DAYTONA BEACH, Fla. (Oct. 10, 2012) – The Daytona State College Leo Omega student club has garnered an international award for excellence in community service and youth leadership from Lions Club International.

The DeLand Campus-based club competed for the international award with more than 16,000 Leo clubs in 85 countries. This is the first time a Florida club has won the Leo Award for Excellence, which is based on community service, development of student leadership, fund-raising and accountability.

“We have amazing students willing and able to demonstrate leadership in ways that help those in need,” said the club’s advisor, Dr. Lynn Hawkins. “They have discovered how to use academic skills to better their community. We can see future community leaders right here.”

The Leo Omegas are an outgrowth of a service-learning component of Hawkins’ English Composition class. Hawkins said students find this component of her class so rewarding that nearly 100 of them became Leo Omegas in the last year. Combined, they’ve contributed nearly 4,000 hours by taking on research and community service projects.


Service learning teaches what she calls “ethical intelligence” by putting a research focus on dealing with social problems in the community. Students identify a community need, learn what non-profit organization might serve that need, then do extensive academic research to develop project proposals that will solve the problem.


A leading example is the Leo Omega’s Reading Action Program, guided by the Volusia Literacy Council Advisory Board. As part of that program, Hawkins and five of her students recently visited the Chiles Academy in Daytona Beach, where they helped sort through hundreds of children’s books they’ve donated to the charter school that serves more than 140 pregnant teens, teen mothers and children in one of the city’s most impoverished districts. The club has collected more than 1,000 books for the school, helping to establish Florida’s first Lions Club library.

Leo Omegas

From left, Daytona State students Josh Umlauf, James Madges, Ashley Burns, Stefanie Harris and Priyonka Sharum sort through donated books in the Chiles Academy library, established by the Daytona State College Leo Omega Club.

Other club activities that Lions Club International considered in its award to the Daytona State club included three stand-out projects.

  • Proposed by freshman Cole Mansour, the club created a weekend snack-pack program for children who are eligible for the free-lunch program during the week. Leo clubs adopted the snack program statewide and Mansour was named Leo of the Year for Florida in 2012.
  • After learning that 27 children were injured and two killed as they walked to and from Volusia County schools, Leo Omega member Darlene Fontanez persuaded George Marks Elementary School in DeLand to adopt the Walking School Bus program.
  • Greg Marsil’s research found that Pop Warner football coaches could use special training and equipment to help avoid concussions for young players. Those programs are now in place.

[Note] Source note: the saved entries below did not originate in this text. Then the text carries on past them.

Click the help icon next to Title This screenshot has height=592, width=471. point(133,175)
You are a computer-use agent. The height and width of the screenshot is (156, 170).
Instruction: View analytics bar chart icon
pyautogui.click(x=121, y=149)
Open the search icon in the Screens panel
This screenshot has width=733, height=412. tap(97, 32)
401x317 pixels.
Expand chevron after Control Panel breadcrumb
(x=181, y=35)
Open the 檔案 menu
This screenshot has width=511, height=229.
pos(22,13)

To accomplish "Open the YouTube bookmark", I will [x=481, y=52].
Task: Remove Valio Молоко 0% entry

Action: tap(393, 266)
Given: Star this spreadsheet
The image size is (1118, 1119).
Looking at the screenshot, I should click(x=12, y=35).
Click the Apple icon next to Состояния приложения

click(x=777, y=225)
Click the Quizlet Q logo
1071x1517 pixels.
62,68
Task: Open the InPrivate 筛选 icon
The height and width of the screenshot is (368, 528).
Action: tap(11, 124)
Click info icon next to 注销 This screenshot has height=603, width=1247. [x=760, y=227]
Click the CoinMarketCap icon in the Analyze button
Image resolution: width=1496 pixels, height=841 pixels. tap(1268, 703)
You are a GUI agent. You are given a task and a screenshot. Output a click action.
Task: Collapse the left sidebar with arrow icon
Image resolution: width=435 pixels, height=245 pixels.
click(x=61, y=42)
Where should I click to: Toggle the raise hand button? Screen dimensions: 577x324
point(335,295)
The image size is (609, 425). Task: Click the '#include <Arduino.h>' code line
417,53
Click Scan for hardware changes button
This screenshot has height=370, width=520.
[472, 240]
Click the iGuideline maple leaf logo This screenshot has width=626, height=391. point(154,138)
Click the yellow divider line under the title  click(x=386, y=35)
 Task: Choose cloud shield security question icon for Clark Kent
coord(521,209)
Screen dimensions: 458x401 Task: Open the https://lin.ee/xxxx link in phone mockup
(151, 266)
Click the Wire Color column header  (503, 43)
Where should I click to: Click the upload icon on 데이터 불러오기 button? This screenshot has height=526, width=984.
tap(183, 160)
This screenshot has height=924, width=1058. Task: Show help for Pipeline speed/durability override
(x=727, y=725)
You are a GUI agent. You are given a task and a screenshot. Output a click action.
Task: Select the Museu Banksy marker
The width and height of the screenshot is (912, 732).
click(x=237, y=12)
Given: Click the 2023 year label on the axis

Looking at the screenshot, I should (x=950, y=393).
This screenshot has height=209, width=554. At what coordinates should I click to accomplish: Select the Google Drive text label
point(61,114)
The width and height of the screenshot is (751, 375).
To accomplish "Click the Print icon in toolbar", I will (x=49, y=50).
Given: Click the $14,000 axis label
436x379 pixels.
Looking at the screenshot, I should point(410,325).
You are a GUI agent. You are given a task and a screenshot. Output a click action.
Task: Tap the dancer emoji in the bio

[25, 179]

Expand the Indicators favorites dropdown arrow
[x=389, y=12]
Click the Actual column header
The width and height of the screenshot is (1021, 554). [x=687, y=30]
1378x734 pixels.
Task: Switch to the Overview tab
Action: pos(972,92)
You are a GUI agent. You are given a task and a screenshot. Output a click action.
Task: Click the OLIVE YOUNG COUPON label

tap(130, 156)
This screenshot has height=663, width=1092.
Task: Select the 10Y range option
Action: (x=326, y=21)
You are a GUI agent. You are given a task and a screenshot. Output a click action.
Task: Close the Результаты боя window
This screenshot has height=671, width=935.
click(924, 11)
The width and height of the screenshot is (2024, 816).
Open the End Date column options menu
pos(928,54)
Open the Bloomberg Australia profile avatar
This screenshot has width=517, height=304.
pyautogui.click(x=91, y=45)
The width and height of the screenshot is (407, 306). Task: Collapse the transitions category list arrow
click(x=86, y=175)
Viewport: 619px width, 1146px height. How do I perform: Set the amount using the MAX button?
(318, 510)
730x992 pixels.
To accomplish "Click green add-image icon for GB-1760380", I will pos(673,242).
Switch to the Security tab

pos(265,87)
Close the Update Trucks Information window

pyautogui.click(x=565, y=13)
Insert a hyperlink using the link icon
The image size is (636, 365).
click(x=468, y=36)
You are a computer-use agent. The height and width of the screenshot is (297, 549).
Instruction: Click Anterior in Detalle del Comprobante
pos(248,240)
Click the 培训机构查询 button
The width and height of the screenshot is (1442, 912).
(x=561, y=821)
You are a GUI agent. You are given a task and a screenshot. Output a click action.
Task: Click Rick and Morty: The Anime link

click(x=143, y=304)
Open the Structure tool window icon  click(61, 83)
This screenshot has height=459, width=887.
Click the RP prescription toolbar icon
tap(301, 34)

The club also conducted food drives, diabetes screenings, collections for service dogs, walks for breast cancer, reading tutoring for at-risk children and toy collections for hospital pediatric wards.

For students like Priyonka Sharum, who visited the new Chiles Academy children’s library, participating in her service-learning project not only benefitted others, it helped open her eyes to some of the grim realities in which people live. “The main thing is that I realize how much some people struggle every day and how important it is for us to help them and care about them,” she said.

Leo Omega Club members have reached more than 14,000 people and presented research studies to 28 non-profit organizations in Volusia County. The Volusia County Lions Club serves as a community partner for the DeLand Campus group.

The award for the club will be received by Hawkins, who also is chairman of statewide Reading Action and Lions Quest anti-bullying projects, at a Lions conference in Homosassa on Nov. 3.  

The Lions Clubs International is the largest service organization in the world, with 1.4 million members in 220 countries.